The heart rate monitor (HRM) shows your heart rate in BPM (beats per minute) during a workout. To start a workout, you must pair an external HRM device with your watch through the application menu.

The workout starts when the external HRM device (chest belt for instance) starts to send valid data, while being worn.
The workout stops once the external device is removed.

In the activity chart, you can select the HRM workout (heart icon) and see the details. The graph shows the HRM values during the workout, using 4 colors representing 4 different heart rate zones.

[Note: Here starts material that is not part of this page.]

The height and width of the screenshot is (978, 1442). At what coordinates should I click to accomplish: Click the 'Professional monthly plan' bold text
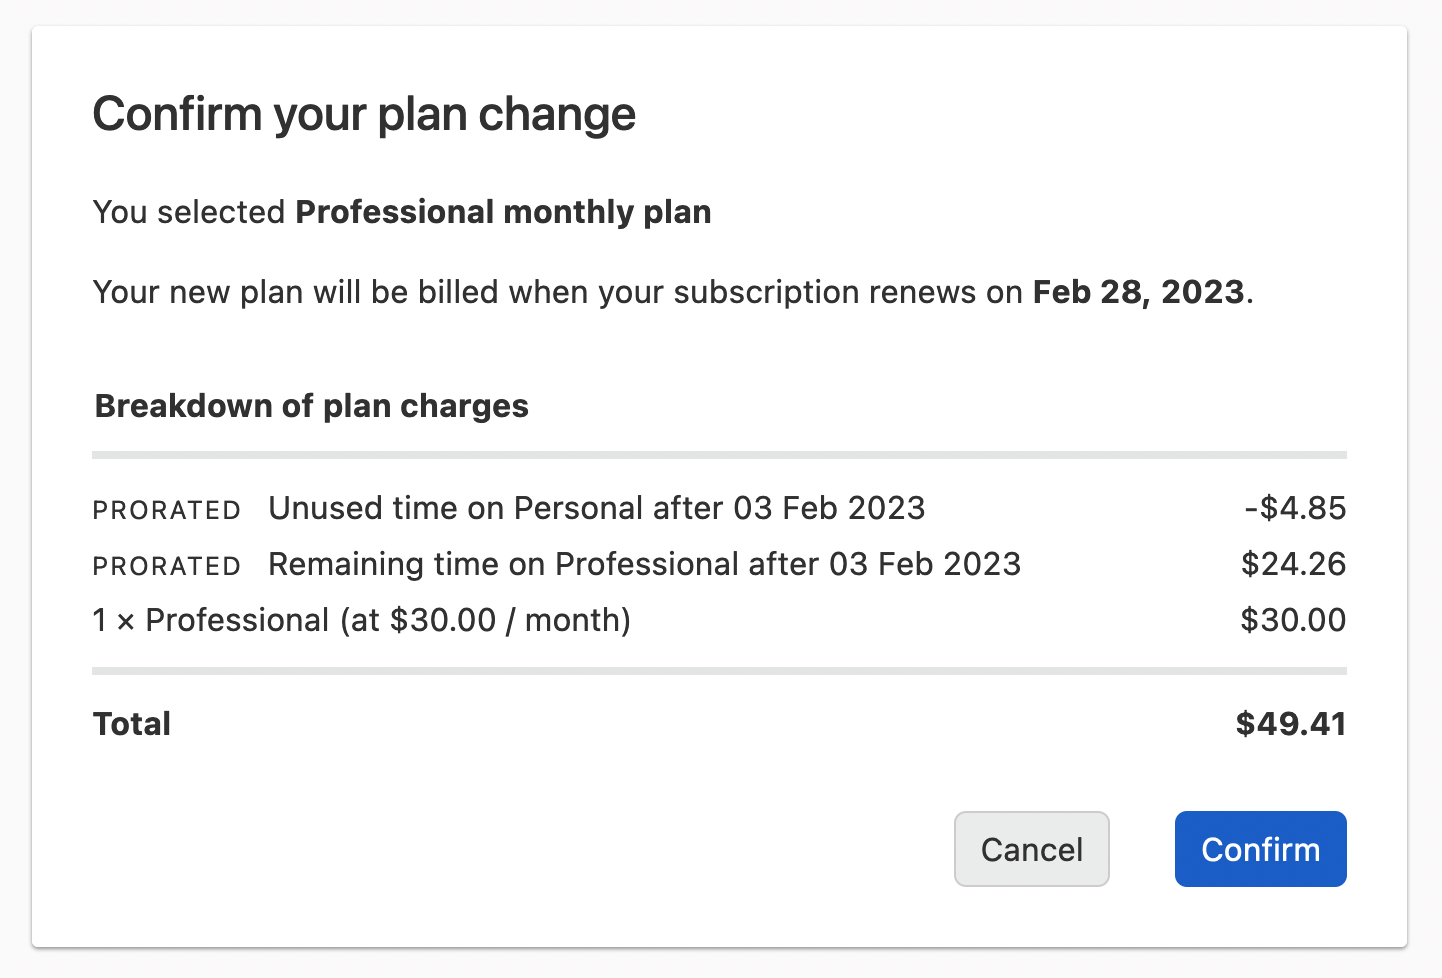[x=503, y=212]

The different heart rate zones are displayed using your estimated maximum heart rate in BPM (beats per minute). Your maximum heart rate (HR max) is calculated with the common formula of 220 minus your age.

Red: Maximum Zone

More than 85% of your maximum HR (Heart Rate).
This is the highest intensity zone. It develops maximum performance and speed.
For trained and fit people only.

Orange: Cardio Zone

Between 70% and 85% of your maximum HR (Heart Rate).
This is the medium-to-high intensity zone.
It improves performance and cardio capacity.

Yellow: Fat Burn Zone

Between 50% and 70% of your maximum HR (Heart Rate).
This is the low-to-medium intensity zone.
It improves basic endurance and fat burning. Recommended for longer workouts.

Green: Rest Zone
Under 50% of your maximum HR (Heart Rate).
In this intensity zone, you might be walking and moving but your heart rate is low and you are not exercising.